[Lustre-devel] Lustre HSM HLD draft

Fri Feb 8 13:18:20 PST 2008

DEGREMONT Aurelien wrote:
> Hello
>
> Here is a first draft for comments of the Lustre HSM HLD.
> It is intended to be a support for further analyzes and comments from
> CFS/Sun.
>
> The document covers the main parts of the HSM features but some elements
> are still lacking.
> The policy management and the space manager will be describe later.
>
> Let us know your comments and ideas about it.
>
> Regards,
5.1 external storage list - is this to be stored on the MGS device or a 
separate device?  If the coordinator lives on the MGS, why not it's 
storage as well?  In any case, it should be possible to co-locate the 
coordinator on the MGS and used the MGS's storage device, in the same 
way that the MGS can currently co-locate with the MDT.

6.3 object ref should include version number.  Also include checksum?

How does the coordinator request activity from an agent?  If the 
coordinator is the RPC server, then it's up to the agents to make 
requests; agents aren't listening for RPC requests themselves.
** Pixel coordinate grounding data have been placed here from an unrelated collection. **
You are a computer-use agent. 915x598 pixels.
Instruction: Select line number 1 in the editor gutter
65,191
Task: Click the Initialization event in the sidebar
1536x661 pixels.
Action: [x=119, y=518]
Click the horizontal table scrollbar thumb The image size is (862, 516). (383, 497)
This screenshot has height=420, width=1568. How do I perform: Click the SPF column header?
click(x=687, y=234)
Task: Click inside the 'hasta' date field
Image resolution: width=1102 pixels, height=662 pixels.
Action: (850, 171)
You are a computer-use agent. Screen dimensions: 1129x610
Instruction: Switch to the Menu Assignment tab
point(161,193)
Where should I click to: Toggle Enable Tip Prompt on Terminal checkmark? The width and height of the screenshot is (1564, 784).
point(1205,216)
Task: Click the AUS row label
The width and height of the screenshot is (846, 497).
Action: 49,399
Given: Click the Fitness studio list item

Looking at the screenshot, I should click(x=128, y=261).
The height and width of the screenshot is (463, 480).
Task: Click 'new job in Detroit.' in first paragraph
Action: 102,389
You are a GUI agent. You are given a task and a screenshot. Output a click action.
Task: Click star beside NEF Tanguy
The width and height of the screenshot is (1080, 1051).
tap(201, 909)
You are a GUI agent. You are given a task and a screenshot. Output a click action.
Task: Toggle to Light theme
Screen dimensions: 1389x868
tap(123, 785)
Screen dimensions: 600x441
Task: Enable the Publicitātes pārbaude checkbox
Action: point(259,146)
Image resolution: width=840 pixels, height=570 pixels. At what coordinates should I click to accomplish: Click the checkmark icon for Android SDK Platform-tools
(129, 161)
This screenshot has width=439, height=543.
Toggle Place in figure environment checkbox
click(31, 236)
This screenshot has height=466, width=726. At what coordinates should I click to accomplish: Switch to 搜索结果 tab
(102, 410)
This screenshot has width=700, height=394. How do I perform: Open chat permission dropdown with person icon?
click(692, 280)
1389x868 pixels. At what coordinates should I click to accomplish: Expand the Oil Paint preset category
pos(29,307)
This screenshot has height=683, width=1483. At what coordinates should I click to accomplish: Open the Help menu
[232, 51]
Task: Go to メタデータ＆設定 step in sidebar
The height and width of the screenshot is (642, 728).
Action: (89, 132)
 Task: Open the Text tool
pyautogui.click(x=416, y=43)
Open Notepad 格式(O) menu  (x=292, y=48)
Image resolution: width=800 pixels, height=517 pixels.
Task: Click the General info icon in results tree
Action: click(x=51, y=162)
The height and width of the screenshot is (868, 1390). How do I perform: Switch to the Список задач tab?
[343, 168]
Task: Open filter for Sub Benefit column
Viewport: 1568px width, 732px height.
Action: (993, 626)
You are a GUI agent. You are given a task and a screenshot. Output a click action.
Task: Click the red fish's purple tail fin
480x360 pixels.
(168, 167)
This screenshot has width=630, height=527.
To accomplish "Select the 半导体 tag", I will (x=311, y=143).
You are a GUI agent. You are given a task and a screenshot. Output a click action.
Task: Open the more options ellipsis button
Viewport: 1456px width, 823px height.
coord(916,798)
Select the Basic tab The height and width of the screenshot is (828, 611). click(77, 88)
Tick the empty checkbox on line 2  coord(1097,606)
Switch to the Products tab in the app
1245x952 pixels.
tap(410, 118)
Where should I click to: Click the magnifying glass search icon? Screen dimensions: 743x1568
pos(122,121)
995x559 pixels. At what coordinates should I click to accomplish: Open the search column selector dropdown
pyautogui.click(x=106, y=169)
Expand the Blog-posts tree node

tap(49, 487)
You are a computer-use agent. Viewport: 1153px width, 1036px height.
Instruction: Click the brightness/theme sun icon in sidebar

2.1Archiving one Lustre file
There should not be a cache miss when archiving a lustre file; perhaps 
open-by-fid is intended to bypass atime updates
so that the file isn't marked as "recently accessed"?
2.2Restoring a file
"External ID" presumably contains all information required to retrieve 
the file - tape #, path name, etc?
Once file is copied back, we should probably restore original ctime, 
mtime, atime - coordinator is storing this, correct?

IV2 - why not multiple purged windows?  Seems like if you're going to 
purge 1 object out of a file, you might want to purge more.
Specifically, it will probably be a common case to purge every object of 
a file from a particular OST.  This is not contiguous in a
striped file.
I don't see any reason to purge anything smaller than an entire object 
on an OST - is there good reason for this? 
If that's the case, then it the OST must keep track of purged objects, 
not ranges within an existing object.
If the MDT is tracking purged areas also, then there's a good potential 
synergy here with a missing OST --
If the missing OST's objects are marked as purged, then we can 
potentially recover them automatically from
HSM...

4.2 How is a purge request recovered?  For example, MDT says purge obj1 
from ost1, ost1 replies "ok", but then dies before it actually
does the purge.  Reboots, doesn't know anything about purge request now, 
but MDT has marked it as purged. 

Transparent access - should this avoid modification of atime/mtime?
V2.1 How long does OST wait for completion?  Is there a timeout?    We 
probably need a "no timeout if progress is being
made" kind of function - clients currently do this kind of thing with OSTs.
V2.2 No need to copy-in purged data on full-object-size writes.

  Page 13, Lustre object mtime may not be good enough. There are several
        mechanisms (like touch) to manipulate mtime, which makes it
        unusable as a last written time.
  If a user make a touch in the past this change the mtime and can hide 
previous writes.
  If we want to keep real write time we need to add a new time field in 
Lustre backend
  (may be ZFS has it)
If a user touches or otherwise modifies the mtime on purpose, they
presumably know what they are doing.  Besides, we're using the
object version number, not the mtime, to determine whether a file
is up to date.  I think this can be ignored.